• [WHAT THE TASK REQUIRES] Write out the rows word for word, from the line containing "Open the Хоккей sport tab" through the end of the rows, both included, and leave the pictures out of your answer.
-- Begin RECORDS FOR THIS EXERCISE --
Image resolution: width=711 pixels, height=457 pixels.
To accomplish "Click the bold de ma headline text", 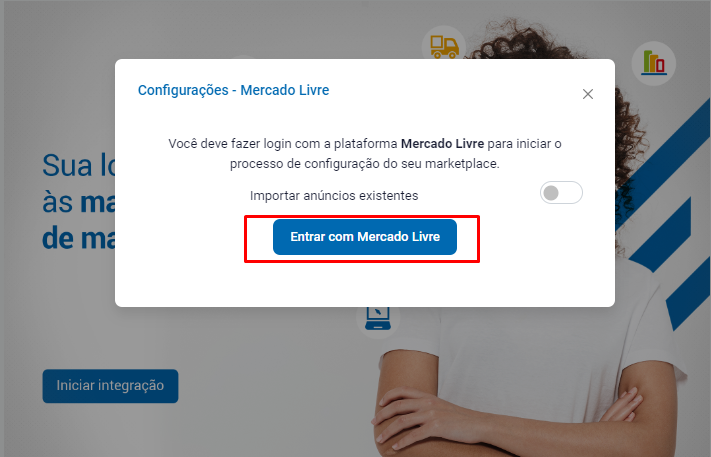I will pos(78,238).
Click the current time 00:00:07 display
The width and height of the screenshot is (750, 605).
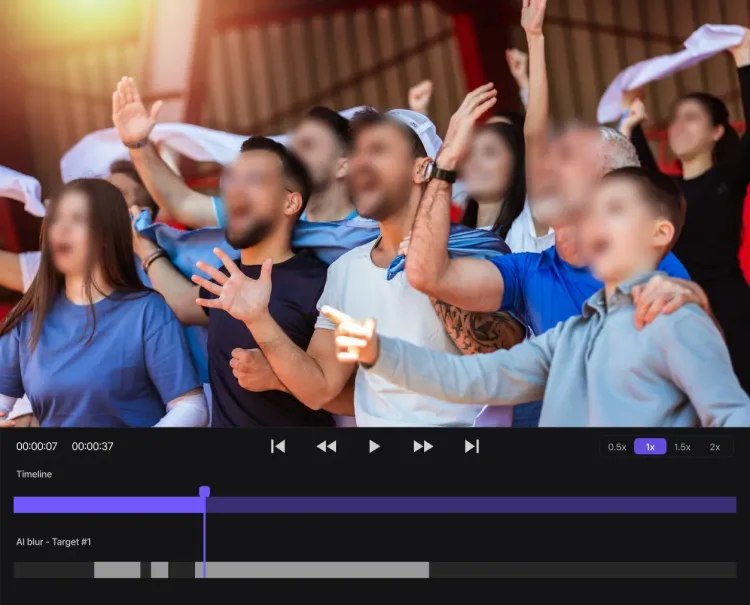click(37, 446)
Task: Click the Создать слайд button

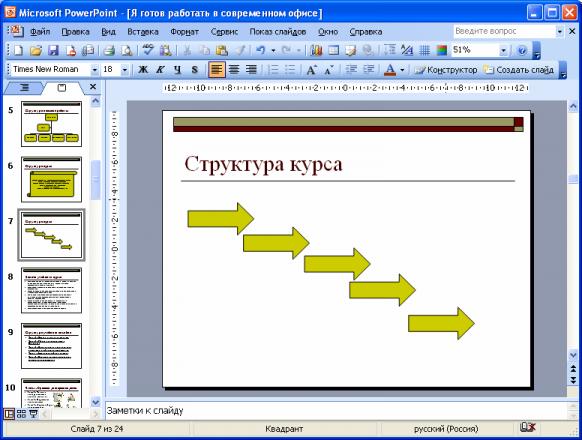Action: click(518, 70)

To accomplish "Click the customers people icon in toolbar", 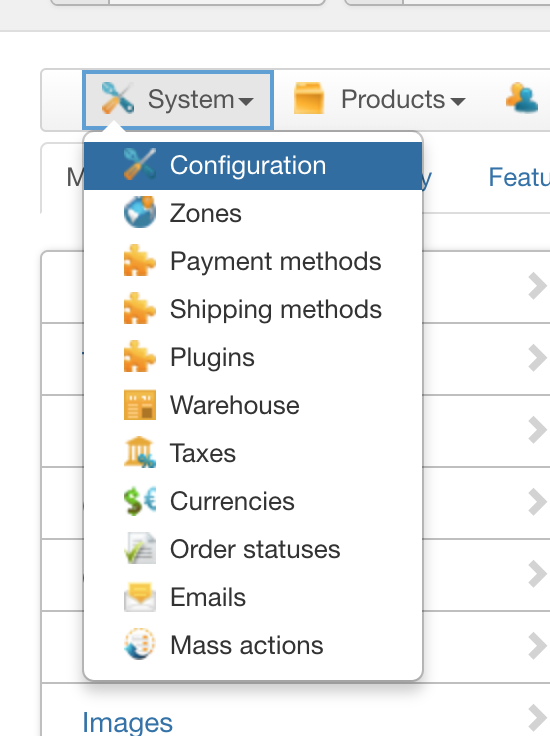I will (x=522, y=98).
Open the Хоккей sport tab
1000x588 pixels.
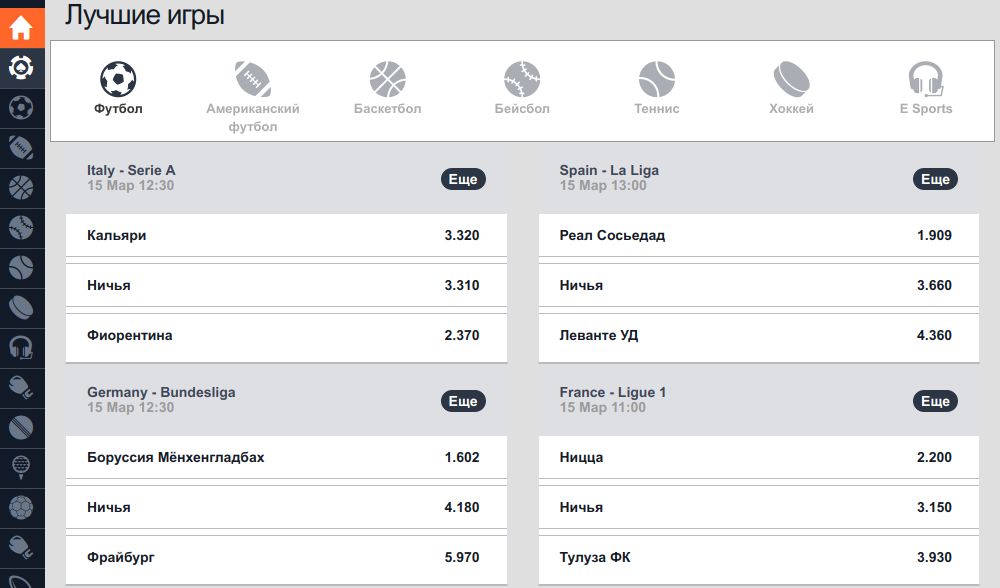click(x=791, y=88)
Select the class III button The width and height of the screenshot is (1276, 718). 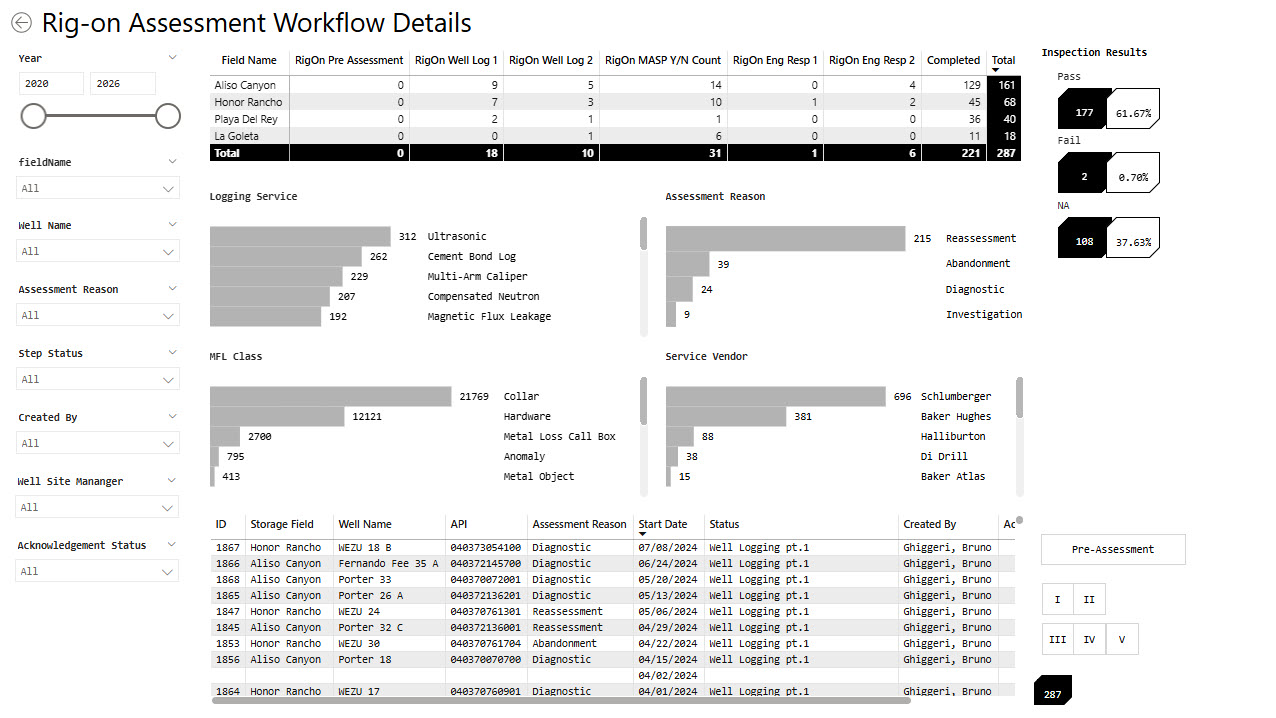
-- End RECORDS FOR THIS EXERCISE --
• [EXERCISE SOLUTION]
Open the Хоккей sport tab
1000x588 pixels.
click(x=791, y=88)
Select the class III button The width and height of the screenshot is (1276, 718). 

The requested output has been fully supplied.